Sunday, September 20, 2009

Page Museum (La Brea Tar Pits)

On, 16 September 2009, I visited the Page Museum located at the Rancho La Brea Tar Pits in the heart of Los Angeles. The Museum is one of the world’s most famous fossil localities, recognized for having the largest and most diverse assemblage of extinct Ice Age plants and animals in the world. Visitors can learn about Los Angeles as it was between 10,000 and 40,000 years ago, during the last Ice Age, when animals such as saber-toothed cats and mammoths roamed the Los Angeles Basin. Through windows at the Page Museum Laboratory, visitors can watch bones being cleaned and repaired. Outside the Museum, in Hancock Park, life-size replicas of several extinct mammals are featured.

I made the mistake of shooting most of the pictures at ISO 3200 when it was not needed. I never used an ISO setting this high (1600 was my previous high) and I wanted to try it out. I have Good news and bad news. The D700 performed flawlessly and very clean. However, ISO 3200 is so sensitive that many of highlights were blown because of the spot lighting reflecting on the subjects. The reflections were not that obvious. Now, I know.

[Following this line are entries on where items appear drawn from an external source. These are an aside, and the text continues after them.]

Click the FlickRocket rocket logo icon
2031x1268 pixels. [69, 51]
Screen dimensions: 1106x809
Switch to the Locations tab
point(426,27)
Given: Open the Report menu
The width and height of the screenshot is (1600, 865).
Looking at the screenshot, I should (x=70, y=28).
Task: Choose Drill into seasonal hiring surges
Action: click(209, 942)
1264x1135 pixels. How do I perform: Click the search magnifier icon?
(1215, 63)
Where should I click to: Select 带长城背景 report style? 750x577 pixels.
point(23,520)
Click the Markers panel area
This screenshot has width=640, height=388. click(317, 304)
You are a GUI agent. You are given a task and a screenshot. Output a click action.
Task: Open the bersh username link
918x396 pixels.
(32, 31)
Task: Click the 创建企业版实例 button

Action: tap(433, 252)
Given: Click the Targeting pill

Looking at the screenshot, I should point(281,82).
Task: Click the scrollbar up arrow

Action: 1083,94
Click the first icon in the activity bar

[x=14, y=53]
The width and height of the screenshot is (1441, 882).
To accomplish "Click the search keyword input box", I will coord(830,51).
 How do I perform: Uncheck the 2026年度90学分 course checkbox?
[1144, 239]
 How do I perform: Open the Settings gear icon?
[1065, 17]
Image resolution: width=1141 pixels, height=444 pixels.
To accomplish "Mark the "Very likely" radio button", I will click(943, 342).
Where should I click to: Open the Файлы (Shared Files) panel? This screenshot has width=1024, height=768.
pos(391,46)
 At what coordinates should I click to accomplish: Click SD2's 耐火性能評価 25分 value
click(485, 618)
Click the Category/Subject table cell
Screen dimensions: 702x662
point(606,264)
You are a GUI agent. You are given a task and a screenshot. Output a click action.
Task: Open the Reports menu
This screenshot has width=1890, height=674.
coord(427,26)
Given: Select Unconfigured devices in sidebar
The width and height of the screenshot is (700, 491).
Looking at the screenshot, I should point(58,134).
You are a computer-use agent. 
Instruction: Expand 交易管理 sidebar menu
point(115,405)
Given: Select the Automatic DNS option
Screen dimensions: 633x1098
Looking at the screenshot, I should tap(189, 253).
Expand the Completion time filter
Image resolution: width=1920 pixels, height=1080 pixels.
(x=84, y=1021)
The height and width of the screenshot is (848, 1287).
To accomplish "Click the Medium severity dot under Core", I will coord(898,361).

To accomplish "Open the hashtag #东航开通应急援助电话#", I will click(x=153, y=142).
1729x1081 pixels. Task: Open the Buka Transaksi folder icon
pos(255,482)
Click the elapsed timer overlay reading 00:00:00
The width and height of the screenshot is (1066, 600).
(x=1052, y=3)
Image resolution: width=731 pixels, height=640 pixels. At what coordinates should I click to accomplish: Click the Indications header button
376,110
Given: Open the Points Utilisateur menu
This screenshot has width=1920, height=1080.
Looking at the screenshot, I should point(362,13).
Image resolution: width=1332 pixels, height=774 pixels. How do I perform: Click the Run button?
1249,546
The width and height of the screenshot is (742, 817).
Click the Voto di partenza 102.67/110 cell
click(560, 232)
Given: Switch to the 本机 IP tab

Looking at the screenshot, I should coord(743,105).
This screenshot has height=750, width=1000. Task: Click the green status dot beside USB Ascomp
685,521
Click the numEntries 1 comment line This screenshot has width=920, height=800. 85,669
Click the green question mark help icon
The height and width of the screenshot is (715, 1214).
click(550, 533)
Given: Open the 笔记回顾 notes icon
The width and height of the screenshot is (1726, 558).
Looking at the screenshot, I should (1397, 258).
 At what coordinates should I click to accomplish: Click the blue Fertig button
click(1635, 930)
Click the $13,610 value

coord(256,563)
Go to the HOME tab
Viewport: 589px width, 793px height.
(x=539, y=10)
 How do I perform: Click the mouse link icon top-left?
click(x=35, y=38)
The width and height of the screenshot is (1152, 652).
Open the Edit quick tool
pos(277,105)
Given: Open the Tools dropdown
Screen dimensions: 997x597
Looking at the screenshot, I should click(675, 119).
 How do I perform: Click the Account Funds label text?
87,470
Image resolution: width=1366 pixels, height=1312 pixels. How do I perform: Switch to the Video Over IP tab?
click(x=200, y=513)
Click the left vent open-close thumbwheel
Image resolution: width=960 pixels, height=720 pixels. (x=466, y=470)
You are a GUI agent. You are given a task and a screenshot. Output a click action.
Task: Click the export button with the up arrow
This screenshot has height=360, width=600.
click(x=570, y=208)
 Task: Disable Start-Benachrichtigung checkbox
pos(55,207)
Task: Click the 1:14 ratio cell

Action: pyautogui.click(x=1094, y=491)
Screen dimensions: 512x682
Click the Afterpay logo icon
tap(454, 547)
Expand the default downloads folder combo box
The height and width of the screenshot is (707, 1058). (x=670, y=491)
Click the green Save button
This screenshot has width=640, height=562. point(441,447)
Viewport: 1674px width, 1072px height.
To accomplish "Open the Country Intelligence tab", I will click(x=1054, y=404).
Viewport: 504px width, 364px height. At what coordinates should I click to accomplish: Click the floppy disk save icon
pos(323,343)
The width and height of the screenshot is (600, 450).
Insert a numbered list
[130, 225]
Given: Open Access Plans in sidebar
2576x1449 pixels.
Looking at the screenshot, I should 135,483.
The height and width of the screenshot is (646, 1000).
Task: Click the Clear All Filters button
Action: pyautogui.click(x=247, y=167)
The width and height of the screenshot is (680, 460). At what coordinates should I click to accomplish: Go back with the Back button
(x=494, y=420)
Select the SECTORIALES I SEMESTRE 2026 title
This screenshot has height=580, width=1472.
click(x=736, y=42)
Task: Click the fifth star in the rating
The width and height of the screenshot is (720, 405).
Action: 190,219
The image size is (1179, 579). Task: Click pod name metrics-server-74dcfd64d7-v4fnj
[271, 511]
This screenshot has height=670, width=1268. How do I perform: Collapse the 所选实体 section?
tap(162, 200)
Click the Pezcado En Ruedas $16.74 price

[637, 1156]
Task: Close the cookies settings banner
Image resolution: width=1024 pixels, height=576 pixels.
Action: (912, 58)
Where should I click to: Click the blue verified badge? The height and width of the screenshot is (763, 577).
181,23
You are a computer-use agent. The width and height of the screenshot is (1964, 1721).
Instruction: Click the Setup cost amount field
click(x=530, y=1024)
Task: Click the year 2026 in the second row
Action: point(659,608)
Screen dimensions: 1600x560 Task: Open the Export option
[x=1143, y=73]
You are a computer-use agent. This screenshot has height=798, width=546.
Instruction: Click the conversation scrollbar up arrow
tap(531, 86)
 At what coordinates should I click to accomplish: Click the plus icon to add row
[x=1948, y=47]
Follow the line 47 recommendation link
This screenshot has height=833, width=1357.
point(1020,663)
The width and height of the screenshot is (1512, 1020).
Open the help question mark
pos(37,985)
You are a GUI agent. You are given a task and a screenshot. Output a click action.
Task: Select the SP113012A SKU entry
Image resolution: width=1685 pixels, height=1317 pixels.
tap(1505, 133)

Photos of the Page Museum (La Brea Tar Pits)

Monday, September 7, 2009

Norton Simon Museum

This past Sunday, 6 September 2009, I took my D700 and the Nikon 14-24 to the Norton Simon Museum. The Museum is very well known as one of the most remarkable private art collections. Over a thirty-year period industrialist Norton Simon (1907–1993) amassed a collection of European art from the Renaissance to the 20th. century and a stellar collection of South and Southeast Asian art spanning 2,000 years.

Among the most celebrated works he collected are Branchini Madonna, 1427, by Giovanni dide Zurbarán; Portrait of a Boy, c. 1655-60, by Rembrandt van Rijn; Mulberry Tre, 1889, by Vincent van Gogh; Little Dancer Aged Fourteen, 1878-81, by Edgar Degas; and Woman with a Book, 1932, by Pablo Picasso. Highlights from the Asian collection include the bronze sculptures Buddha Shakyamuni, c. 550, India: Bihar, Gupta period, and Shiva as King of Dance, c. 1000, India: Tamil Nadu; and the gilt bronze Indra 13th century, Nepal.

I always take my lens cleaning kit with me, but not this time; I never use it. It never fails; I needed it. The 14-24 front element was very dirty with some substance. I guess that when I visited the Lomita Railroad Museum, the locomotive might have dispersed something in the air, when they were simulating it running. There is no way I could have dirty the lens the way I take care of them. If some of the photos seem to have like a film, they did - the lens did. I should have checked the lens before I left. ( Norton Simon Museum Photos. )

Update: I visited the Norton Simon Museum, the following Sunday, 13 September 2009, with the D700 + the Nikon Micro 105mm VR f/2.8G N. I have merged the two sets of photographs in the "Norton Simon Museum" gallery; the link to the gallery is above.